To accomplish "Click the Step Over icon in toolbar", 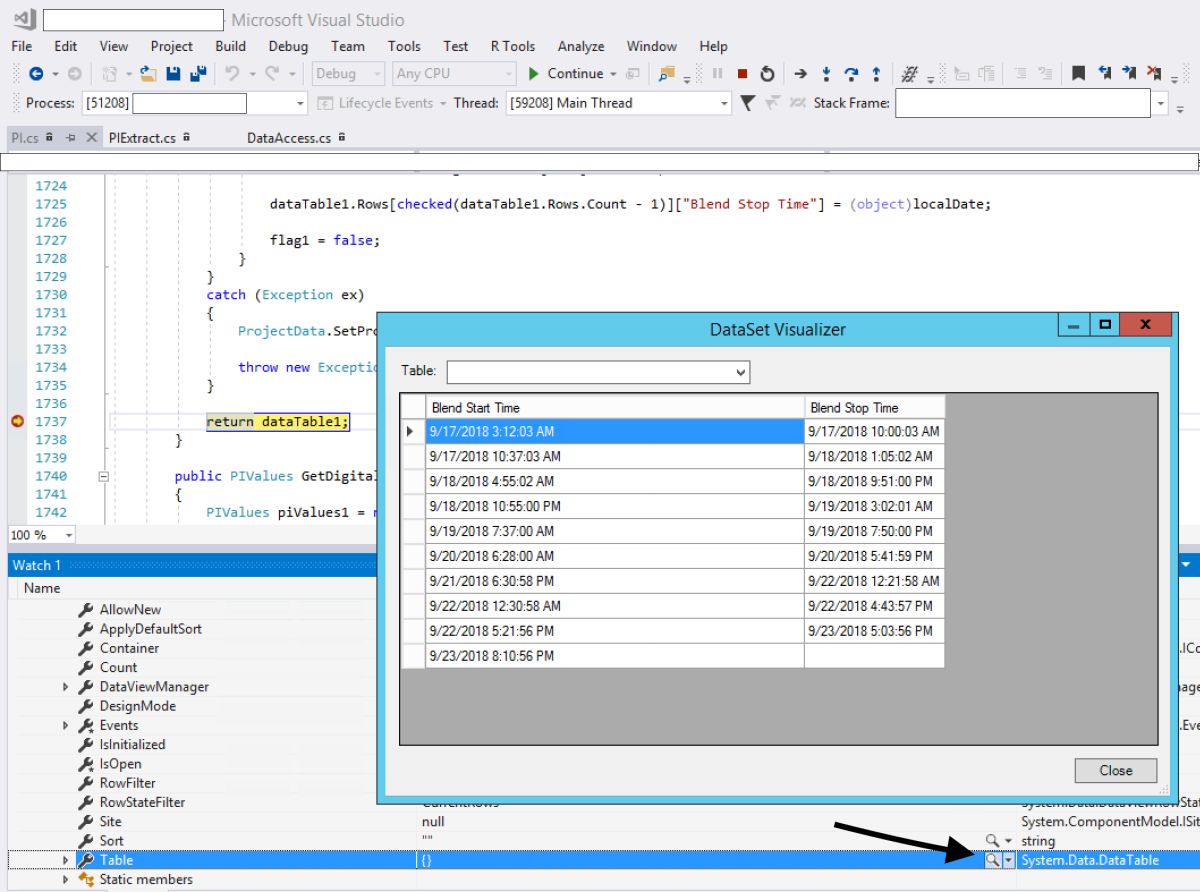I will [x=851, y=74].
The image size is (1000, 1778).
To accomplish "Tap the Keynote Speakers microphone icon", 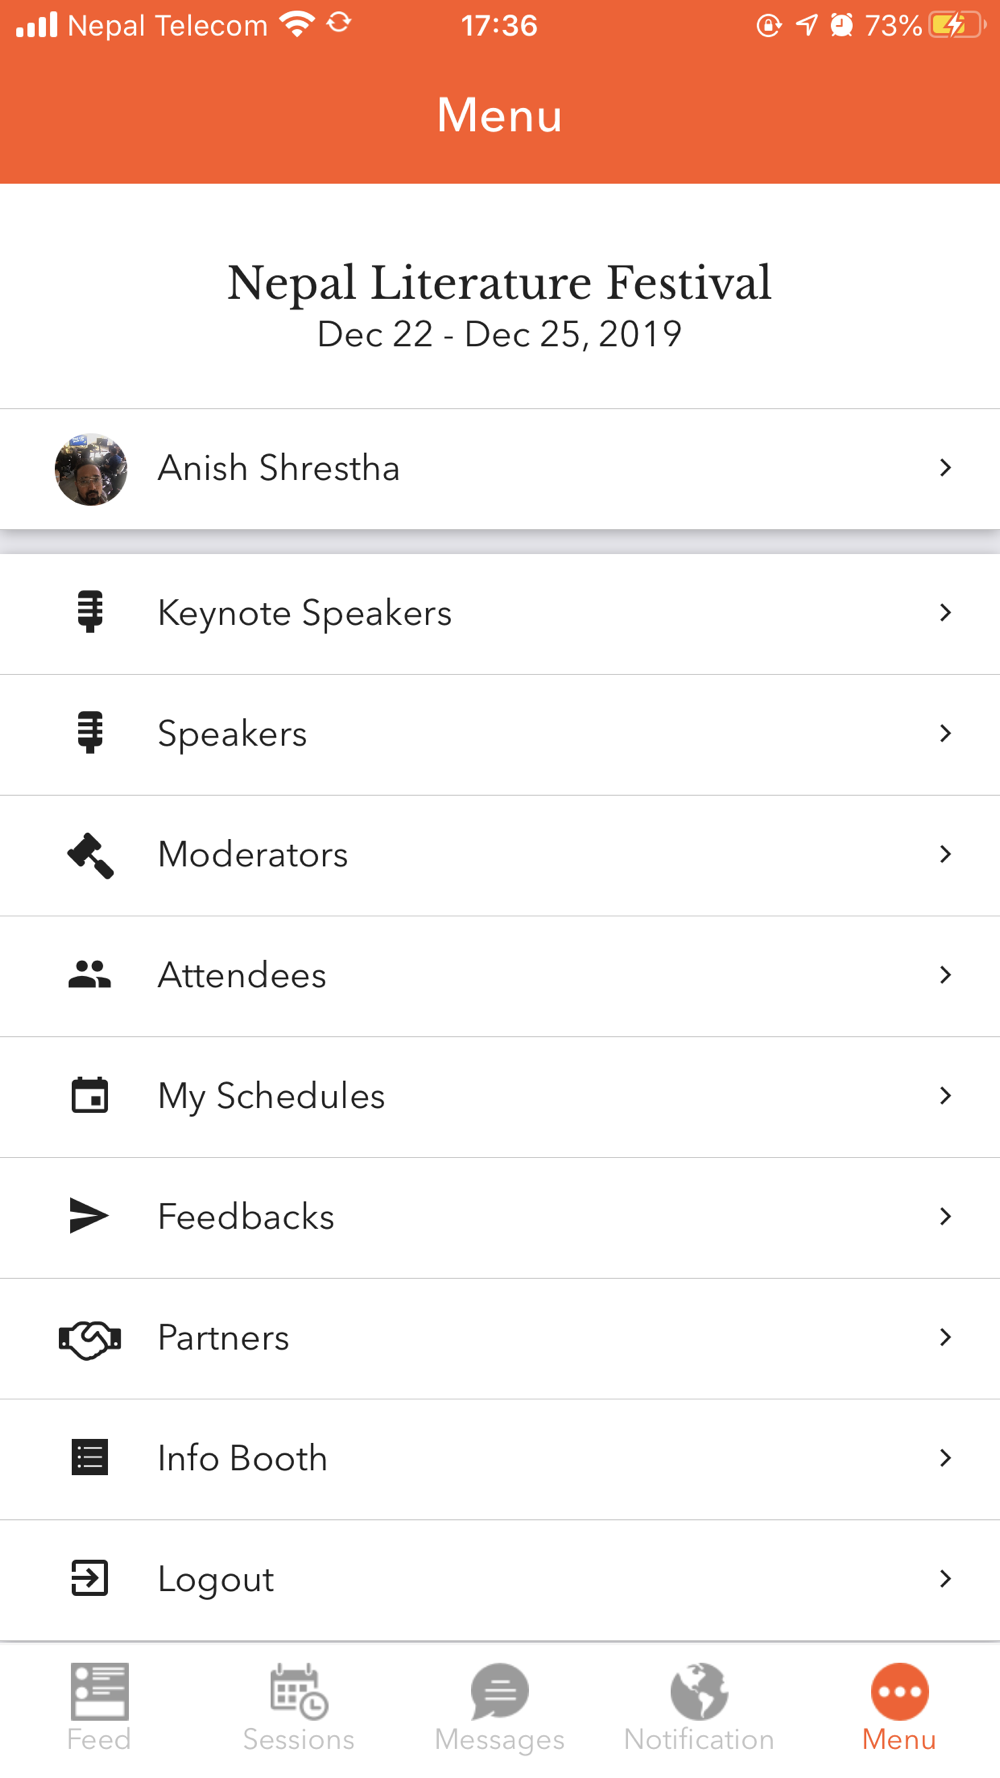I will pos(90,612).
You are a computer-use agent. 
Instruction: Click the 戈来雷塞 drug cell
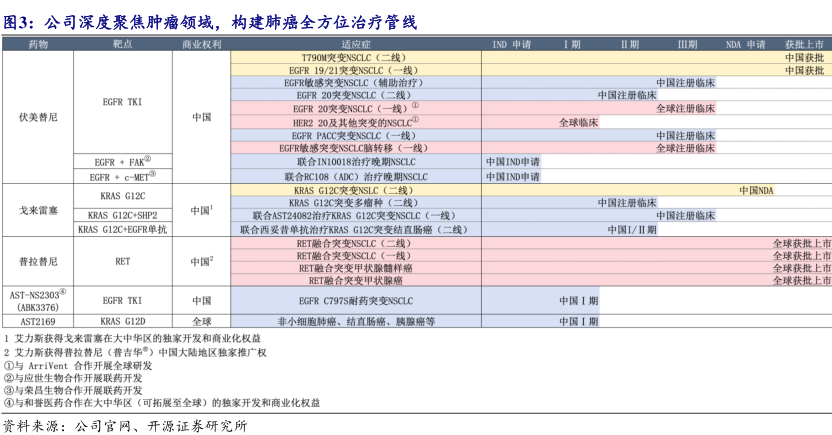38,210
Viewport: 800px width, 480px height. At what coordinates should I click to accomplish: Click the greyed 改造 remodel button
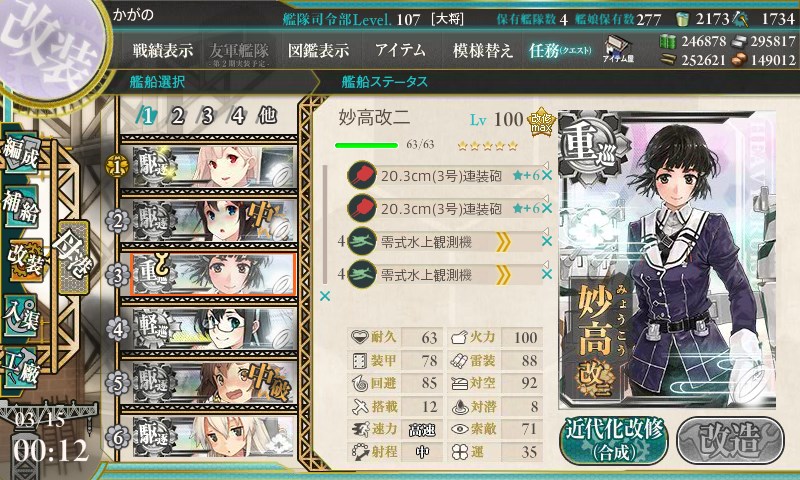tap(730, 440)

#### [Goal of the exercise]
If a picture falls within the span, leave it out, and reproduce exactly the lines from the one containing "You are a computer-use agent." through the end of the material, and no others.

#### [Completed task]
You are a computer-use agent. 
Instruction: Click the 戈来雷塞 drug cell
38,210
Viewport: 800px width, 480px height. At what coordinates should I click to accomplish: Click the greyed 改造 remodel button
tap(730, 440)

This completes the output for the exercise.